Acme-chief/Cloud VPS setup

From Wikitech

This doc is based off https://phabricator.wikimedia.org/T235252#5567838

Introduction

Acme-chief is Wikimedia's tool to integrate Let's Encrypt certificates into our puppetised services. It was originally developed by Alex Monk at the Wikimedia Hackathon in Barcelona in May 2018 based on discussions with the Wikimedia Traffic team, and basically solves these problems:

  • Issue our certificates centrally, distributing private key material and certificates as appropriate.
  • Use DNS to respond to LE challenges, enabling use of wildcards.
    • Integrate with gdnsd (production) and OpenStack Designate (Cloud VPS) to do this.
  • Generate RSA and ECDSA variants of the same certificates.
  • Expose new certificates after a staging time to allow for outdated client clocks.
  • Probably other things more relevant to production than us.

In production there's a single, simple, central setup that gets used for everything from the *.wikipedia.org 'unified' cert exposed to some clients hitting wikipedia.org and co., down to miscellaneous such as developer services on gerrit and SMTP servers. In Cloud VPS with our only-trustworthy-for-public-things central puppetmaster and multiple private Puppet setups, it gets more complicated.

Existing examples of acme-chief in Cloud VPS

This is known to be active within deployment-prep, traffic, and tools (with toolsbeta being set up).

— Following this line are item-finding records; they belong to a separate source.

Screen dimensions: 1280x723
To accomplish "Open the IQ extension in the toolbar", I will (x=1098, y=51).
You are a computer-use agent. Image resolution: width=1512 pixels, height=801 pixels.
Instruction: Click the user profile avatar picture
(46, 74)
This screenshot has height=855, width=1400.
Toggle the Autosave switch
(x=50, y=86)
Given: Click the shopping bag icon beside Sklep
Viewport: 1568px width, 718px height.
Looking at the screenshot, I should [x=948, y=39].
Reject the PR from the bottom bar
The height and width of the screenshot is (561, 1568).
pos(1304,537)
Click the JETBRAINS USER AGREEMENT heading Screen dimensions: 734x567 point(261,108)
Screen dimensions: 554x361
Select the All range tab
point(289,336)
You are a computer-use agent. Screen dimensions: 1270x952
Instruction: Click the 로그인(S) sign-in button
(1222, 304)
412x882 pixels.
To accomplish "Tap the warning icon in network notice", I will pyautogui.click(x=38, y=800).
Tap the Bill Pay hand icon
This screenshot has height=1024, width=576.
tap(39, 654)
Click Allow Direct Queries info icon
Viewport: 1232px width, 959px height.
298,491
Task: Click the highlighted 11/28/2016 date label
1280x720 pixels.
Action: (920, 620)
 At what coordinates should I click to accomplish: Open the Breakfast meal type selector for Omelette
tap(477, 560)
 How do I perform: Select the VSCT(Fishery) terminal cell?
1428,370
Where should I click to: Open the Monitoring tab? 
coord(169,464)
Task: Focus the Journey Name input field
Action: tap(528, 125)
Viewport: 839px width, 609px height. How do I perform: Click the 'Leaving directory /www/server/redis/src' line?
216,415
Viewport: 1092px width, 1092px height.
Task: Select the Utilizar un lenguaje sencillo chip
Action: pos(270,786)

Setting it up for your own Cloud VPS project

You will need

  • a project-local puppetmaster (i.e. your own puppetmaster, not just relying on the central one at puppetmaster.cloudinfra.wmflabs.org)
  • a friendly production root to give your DNS management service user special permissions in Keystone and safelist it for access from within the Cloud VPS address range
  • the domain for which you want to issue certs as a zone in Designate, with delegation set up correctly

Full steps

  • Create an instance named <project>-acme-chief-01 and do the usual dance with puppet to get them signed puppet certs.
  • Create a puppet prefix config in Horizon for <project>-acme-chief with the following hiera as a template (obviously, substitute <project>):
profile::acme_chief::accounts: {}
profile::acme_chief::active: <project>-acme-chief-01.<project>.eqiad1.wikimedia.cloud
profile::acme_chief::passive: ''
profile::acme_chief::certificates: {}
shared_acme_certificates: {}
profile::acme_chief::challenges:
  dns-01:
    issuing_ca: letsencrypt.org
    ns_records:
    - ns0.openstack.eqiad1.wikimediacloud.org.
    - ns1.openstack.eqiad1.wikimediacloud.org.
    resolver_port: 53
    sync_dns_servers:
    - ignored_for_designate.
    zone_update_cmd: /usr/local/bin/acme-chief-designate-sync.py
profile::acme_chief::cloud::designate_sync_auth_url: https://openstack.eqiad1.wikimediacloud.org:25000/v3
profile::acme_chief::cloud::designate_sync_project_names: [<project>]
profile::acme_chief::cloud::designate_sync_region_name: eqiad1-r
profile::acme_chief::cloud::designate_sync_tidyup_enabled: true
profile::acme_chief::cloud::designate_sync_username: <project>-dns-manager
  • Insert <project>-dns-manager password into puppet through a cherry-pick on your puppetmaster by adding profile::acme_chief::cloud::designate_sync_password to hieradata/common.yaml in labs/private.
  • Apply the role::acme_chief::cloud role on the instance individually (in my experience roles in prefix/project config can be problematic) and run puppet.
  • Run the account creation script /usr/local/bin/create_acme_le_account.py
  • Insert the into profile::acme_chief::accounts dict into hiera. It should look something like this:
profile::acme_chief::accounts:
  {hash}:
    directory: https://acme-v02.api.letsencrypt.org/directory
    regr: '{"body": {}, "uri": "https://acme-v02.api.letsencrypt.org/acme/acct/{number}"}'

Getting the hash from the account ID above and the number from the regr.json above. Be careful not to include the .body.key part of the regr.json.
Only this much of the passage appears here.